Void buildsa (char * Text, int Len ){
SFX * temp = g_tempsfx [1];
Int * Rank = g_buf;
For (INT I = 0; I <Len; I ++)
{G_sa [I]. I = g_sa [I]. Key [1] = I; g_sa [I]. Key [0] = text [I];}
Sort (g_sa, g_sa + Len );
For (INT I = 0; I <Len; I ++) {g_sa [I]. Key [1] = 0 ;}
Int WID = 1;
While (WID <Len ){
Rank [g_sa [0]. I] = 1;
For (INT I = 1; I <Len; I ++)
{Rank [g_sa [I]. I] = rank [g_sa [I-1]. I];
If (g_sa [I-1] <g_sa [I]) {rank [g_sa [I]. I] ++ ;}}
For (INT I = 0; I <Len; I ++)
{G_sa [I]. I = I; g_sa [I]. Key [0] = rank [I];
G_sa [I]. Key [1] = I + WID <Len? Rank [I + WID]: 0 ;}
Csort (g_sa, Len, 1, temp); csort (temp, Len, 0, g_sa );
WID * = 2;
}
}

Int getlcp (char * a, char * B)
{Int L = 0; while (* A & * B & * A = * B) {L ++; A ++; B ++ ;} return L ;}

Void getlcp (char * Text, SFX * SFX, int Len, int * LCP ){
Int * Rank = g_buf;
For (INT I = 0, r = 0; I <Len; I ++, r ++) {rank [SFX [I]. I] = r ;}
LCP [0] = 0;
If (rank [0])
{LCP [rank [0] = getlcp (text, text + SFX [rank [0]-1]. I );}
For (INT I = 1; I <Len; I ++ ){
If (! Rank [I]) {continue ;}
If (LCP [rank [I-1] <= 1)
{LCP [rank [I] = getlcp (Text + I, text + SFX [rank [I]-1]. I );}
Else
{Int L = LCP [rank [I-1]-1;
LCP [rank [I] = L + getlcp (Text + I + L, text + SFX [rank [I]-1]. I + l );}
}
}

// Test suite and usage example
# Include <iostream>
Using namespace STD;
Int main (){
Char STR [] = "aabbaa {post. Content} abababab ";
Int from [] = {0, 0, 0, 0, 0, 0, 0, 1, 1, 1, 1 };
Int LCP [13];
Buildsa (STR, 13); getlcp (STR, g_sa, 13, LCP );
For (INT I = 1; I <13; I ++) // The first suffix is useless (empty ).
{Cout <from [g_sa [I]. i] <''<STR + g_sa [I]. I <''<LCP [I] <Endl ;}
Return 0; // output: 0 A 0
// 0 aa 1
// 0 aabbaa 2
// 1 AB 1
// 1 Abab 2
// 1 ababab 4
// 0 abbaa 2
// 1 B 0
// 0 Baa 1
// 1 Bab 2
// 1 BABAB 3
// 0 bbaa 1
}

Related Article

Contact Us

The content source of this page is from Internet, which doesn't represent Alibaba Cloud's opinion; products and services mentioned on that page don't have any relationship with Alibaba Cloud. If the content of the page makes you feel confusing, please write us an email, we will handle the problem within 5 days after receiving your email.

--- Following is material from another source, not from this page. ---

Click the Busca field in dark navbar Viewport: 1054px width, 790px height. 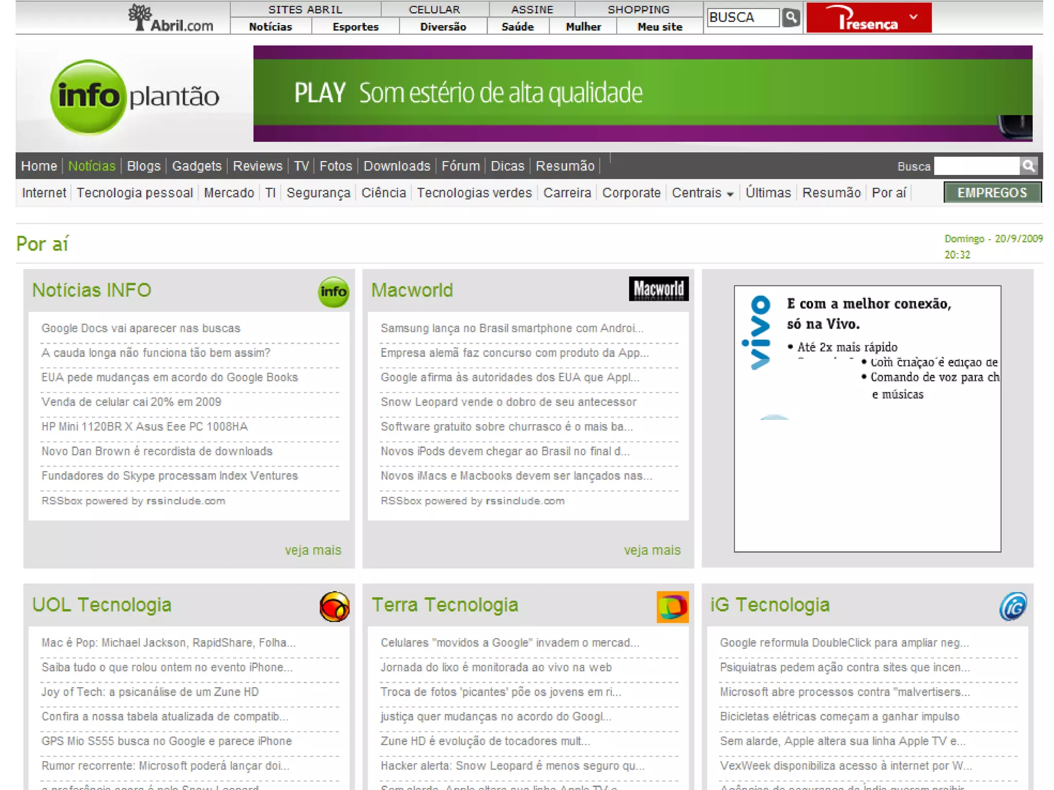click(976, 166)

If you find any instances of plagiarism from the community, please send an email to: info-contact@alibabacloud.com and provide relevant evidence. A staff member will contact you within 5 working days.

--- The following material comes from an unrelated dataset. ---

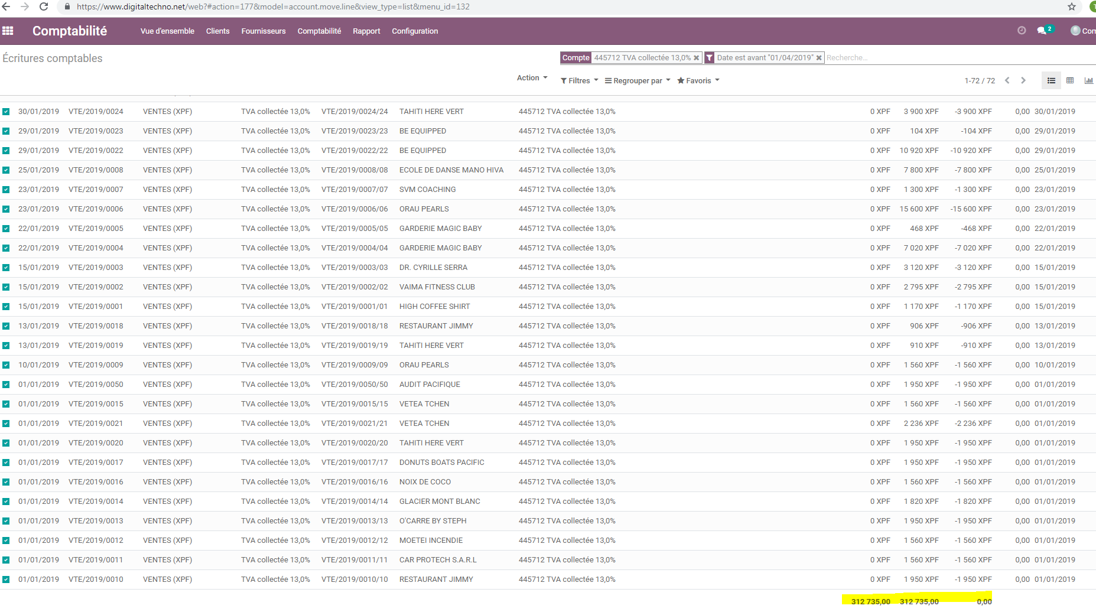Expand the Regrouper par dropdown

638,81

A Free Trial That Lets You Build Big!

Start building with 50+ products and up to 12 months usage for Elastic Compute Service

  • Sales Support

    1 on 1 presale consultation

  • After-Sales Support

    24/7 Technical Support 6 Free Tickets per Quarter Faster Response

  • Alibaba Cloud offers highly flexible support services tailored to meet your exact needs.